= Combe–Ivanov affair =

1983 political scandal in Australia

The Combe–Ivanov affair was an Australian political scandal of 1983. A Soviet diplomat and KGB spy, Valery Ivanov, was expelled after he was found to have compromised a senior Australian Labor Party (ALP) figure, David Combe. The affair also claimed the political scalp of a minister, Mick Young, and resulted in a Royal Commission being established under Justice Robert Hope to review Australia's security and intelligence agencies.

==The affair==

In 1983, David Combe, lobbyist and former National Secretary of the Australian Labor Party (ALP), was accused of compromising Australia's national security in dealings with a Soviet diplomat, Valery Ivanov.

The so-called Combe–Ivanov affair developed out of a trip Combe and his wife made to the USSR in 1982, in the course of preparations for which they met and developed a relationship with Valery Ivanov, then the First Secretary at the Soviet Embassy in Canberra.

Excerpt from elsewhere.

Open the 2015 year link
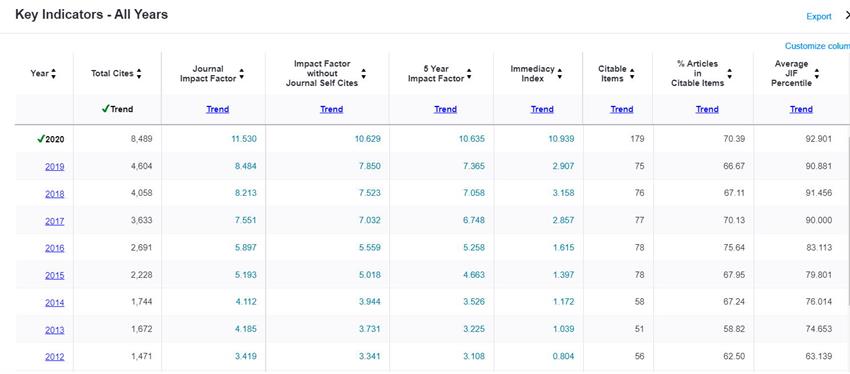Viewport: 850px width, 374px height. pyautogui.click(x=55, y=275)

Soon after the formation of the Hawke government in March 1983, the Australian Security Intelligence Organisation (ASIO) raised concerns that Combe, still closely aligned to the ALP, might be being compromised by a Soviet citizen with KGB links. Ivanov was expelled from Australia on 22 April 1983 by Prime Minister Bob Hawke. Ministers were also directed not to use Combe's lobbying services, although the reason for this was not made known to them at the time.

On 17 May, Justice Robert Hope was commissioned to investigate the affair but also to review the general progress of the intelligence agencies he had inquired into in 1974-77 at the behest of Gough Whitlam (his first reports were handed down in 1975, during Malcolm Fraser's premiership).

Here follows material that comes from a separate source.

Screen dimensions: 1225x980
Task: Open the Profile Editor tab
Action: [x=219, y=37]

Mick Young, the Special Minister of State and Vice-President of the Executive Council (and himself a former ALP National Secretary 1969-72), was forced to stand down from the Ministry on 14 July when it was revealed he had breached Cabinet security, having talked to a journalist immediately after the 21 April Cabinet decision to expel Ivanov.

In December 1983, Justice Hope reported that David Combe had indeed been targeted by the Soviets, but there was no proof of intelligence breaches or of any threat to national security; and that with Ivanov’s expulsion there was no longer any reason to limit Combe’s access to ministers. Cabinet decided to set up a register of lobbyists. Registration would be voluntary, but unregistered lobbyists would have no access to ministers or officials.

Mick Young returned to the Cabinet in January 1984. Combe was later appointed Australian Trade Commissioner to Canada and Hong Kong.